Even if 2014 isn’t to be the year Scotland asserts its independence, there are bound to be increased calls for either (1) a devolved English parliament or (2) devolved regional assemblies in England.
The problem with the first option for the left is that an English parliament would surely be more Tory-dominated than the current British version. This is the main reason Labour are so opposed to the idea of Scottish independence.
The second option was emphatically rejected in a 2004 referendum in the North East, suggesting that rivalries within the region itself, for example between the main urban centres of Newcastle, Sunderland and Middlesbrough, make the whole idea unviable.
A radical alternative third option would be some sort of Northern Union between the three regions who were due to be consulted on devolution in 2004: that is, the North East, Yorkshire and Humber, and the North West. These three regions have a combined population of around 15,000,000, slightly bigger than the combined population of Scotland, Wales, Northern Ireland and the Republic of Ireland. Or to put in terms of EU member states, bigger than Greece but smaller than the Netherlands.
Of course the North of England is not a unified whole. It has its own north-south divide and it has a natural barrier between East and West in the Pennines. This would made it difficult to agree on a location for any devolved assembly or parliament building.
York is roughly in the middle and there is a precedent in the Church of England for a northern capital there. Billy Bragg, writing as long as ago as 2000, nominated York as a potential capital for an English Parliament. But to me, it seems a bit rural, too provincial, too safe. In short, too English.
If the hypothetical Northern Union wanted a dynamic capital to match its radical ambitions a la Catalonia and Barcelona, it would have to opt for one of the bigger, more cosmopolitan cities.
I would suggest Liverpool, the least English of England’s cities, sometimes referred to both as ‘the real capital of North Wales’ and ‘the real capital of Ireland’.
What better way to lay down a marker than by having the Northern assembly in a city repeatedly so maligned by the London-based media and Tory think tanks. Even the thinking Man United fans are beginning to argue for greater solidarity between the two cities.
Such a radical plan would represent the kind of boost the city needs and could be done as part of the ambitious (perhaps otherwise overly ambitious?) Liverpool Waters redevelopment project.

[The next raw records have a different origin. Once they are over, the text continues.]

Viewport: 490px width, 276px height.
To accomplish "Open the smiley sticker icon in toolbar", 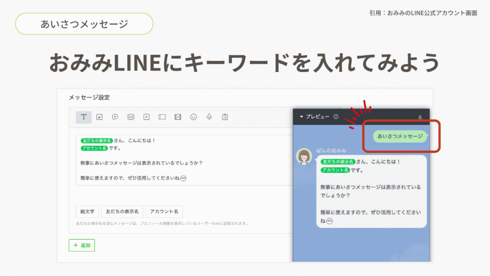I will click(x=193, y=116).
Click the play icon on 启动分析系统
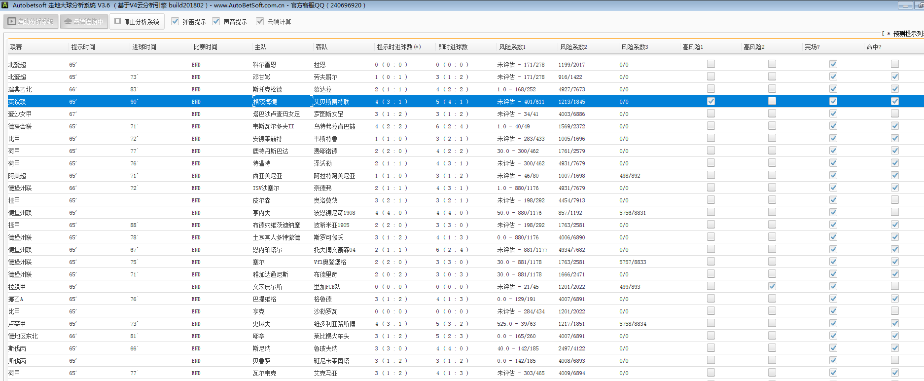 click(x=12, y=22)
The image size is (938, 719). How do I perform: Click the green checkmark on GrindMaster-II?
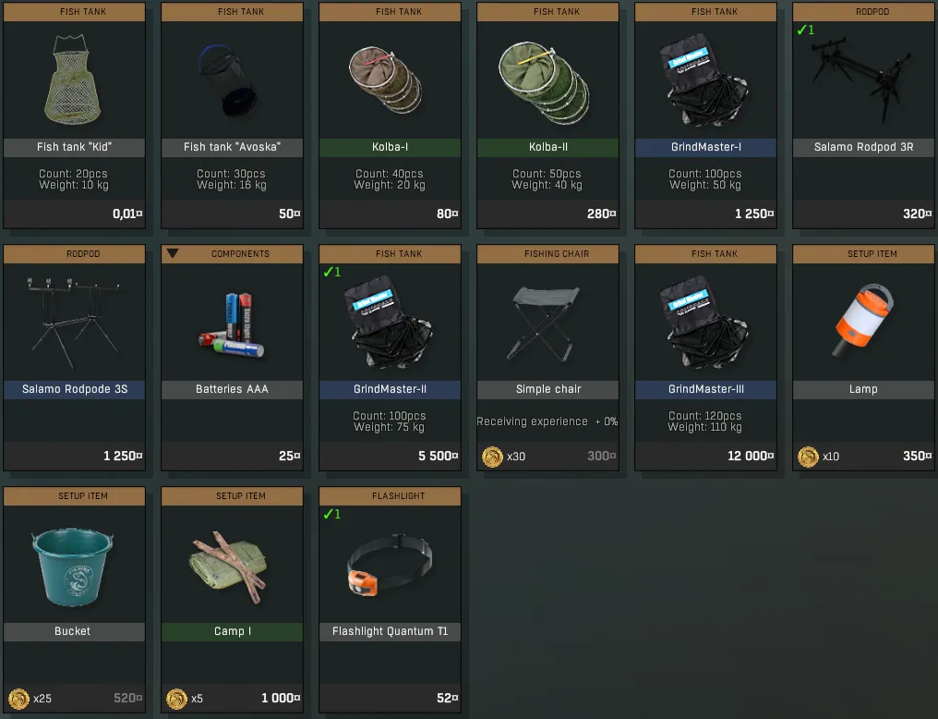click(x=332, y=272)
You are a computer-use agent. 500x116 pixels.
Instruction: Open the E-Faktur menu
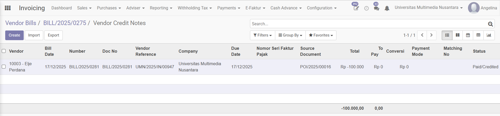click(x=255, y=8)
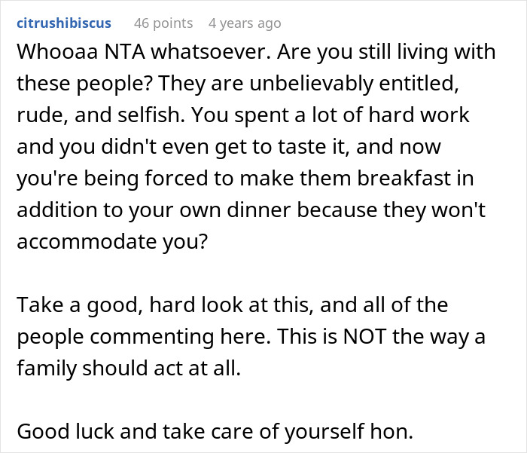Image resolution: width=527 pixels, height=453 pixels.
Task: Open the citrushibiscus user profile link
Action: (x=64, y=23)
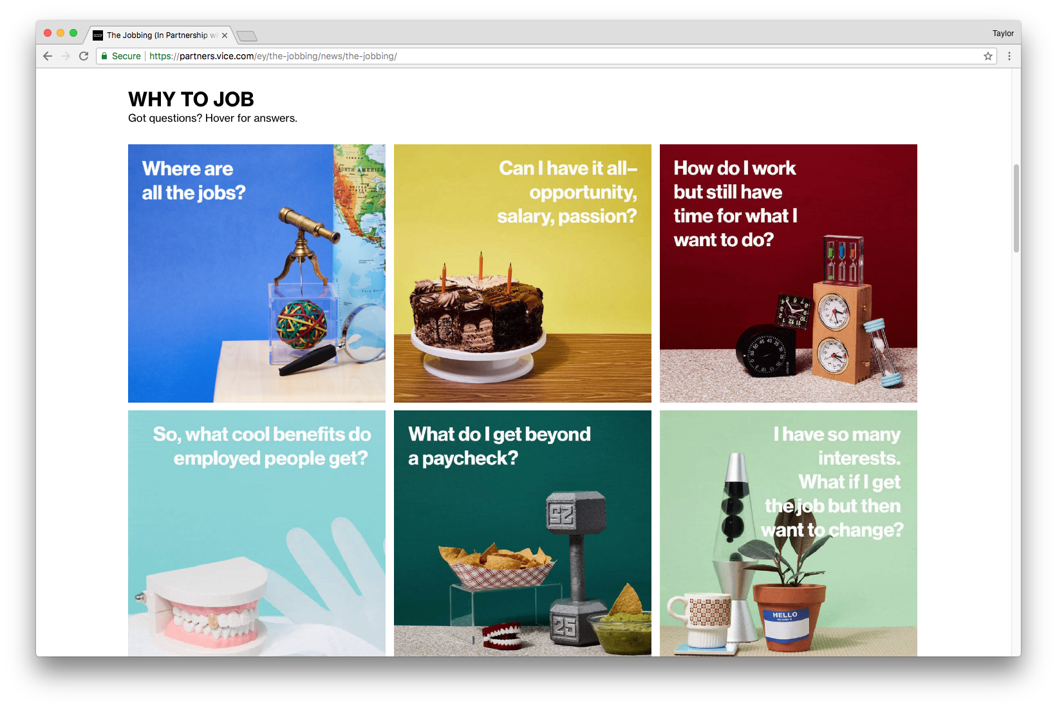Click the WHY TO JOB heading
This screenshot has height=708, width=1057.
point(191,99)
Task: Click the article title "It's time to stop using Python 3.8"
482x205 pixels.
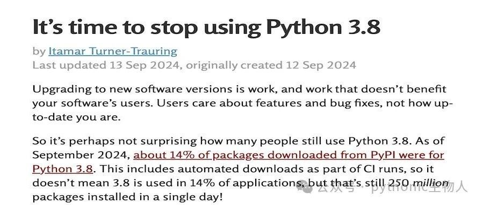Action: coord(206,27)
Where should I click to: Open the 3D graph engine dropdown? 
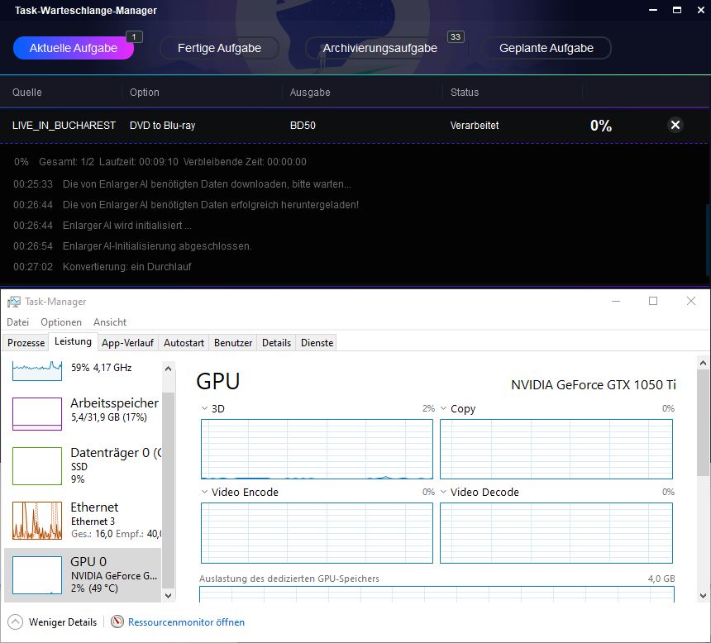tap(206, 409)
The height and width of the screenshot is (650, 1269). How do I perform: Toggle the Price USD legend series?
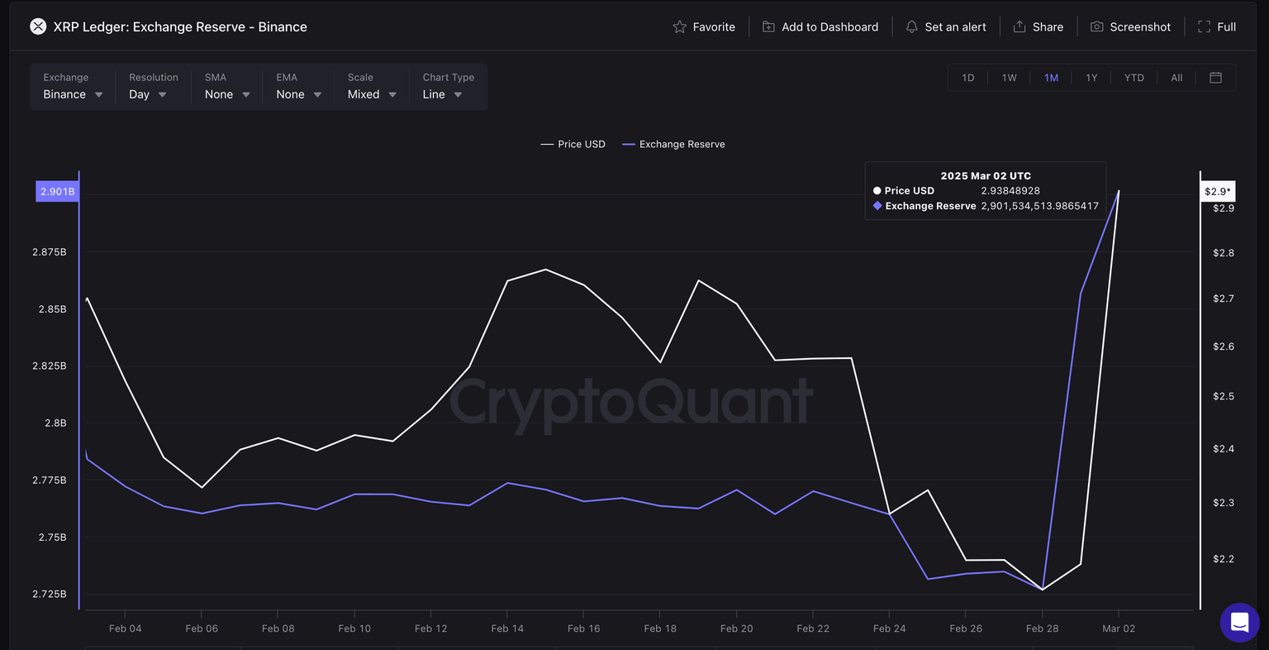click(x=573, y=143)
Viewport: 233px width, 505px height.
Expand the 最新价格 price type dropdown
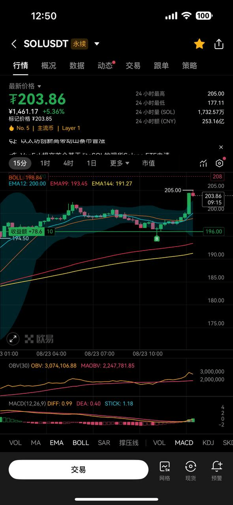click(39, 86)
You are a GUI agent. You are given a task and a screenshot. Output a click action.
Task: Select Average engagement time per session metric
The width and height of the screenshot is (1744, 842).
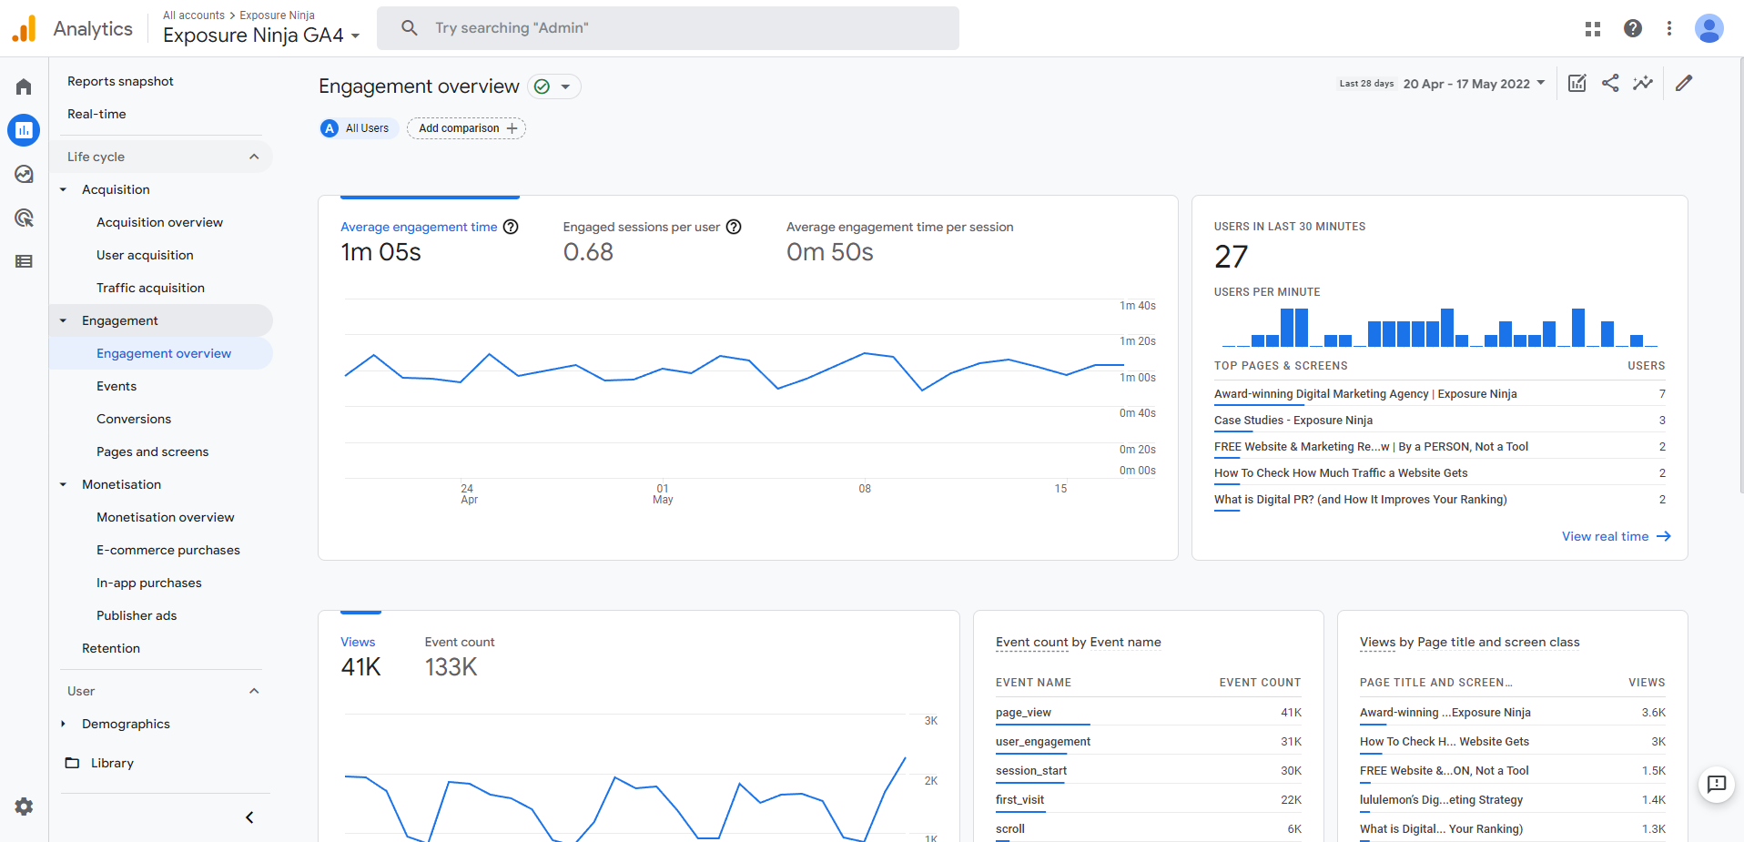tap(898, 228)
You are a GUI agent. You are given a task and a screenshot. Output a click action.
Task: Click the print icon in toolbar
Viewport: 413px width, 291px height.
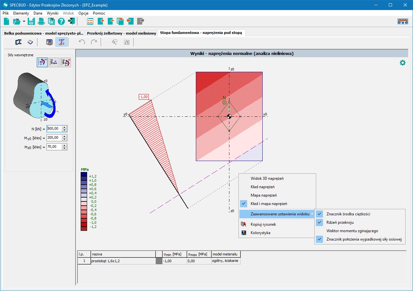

There would be opposition to the idea throughout the North, there always is. But if it was framed in simple populist terms (Liverpool or London?) how many would vote to retain the status quo?
To paraphrase someone who people in the North once had a lot more time for, 2014 could be the year when the kaleidoscope is reshaken, with the pieces in flux soon to re-settle. Scottish independence would force a re-think and the possibility to re-order the world around us.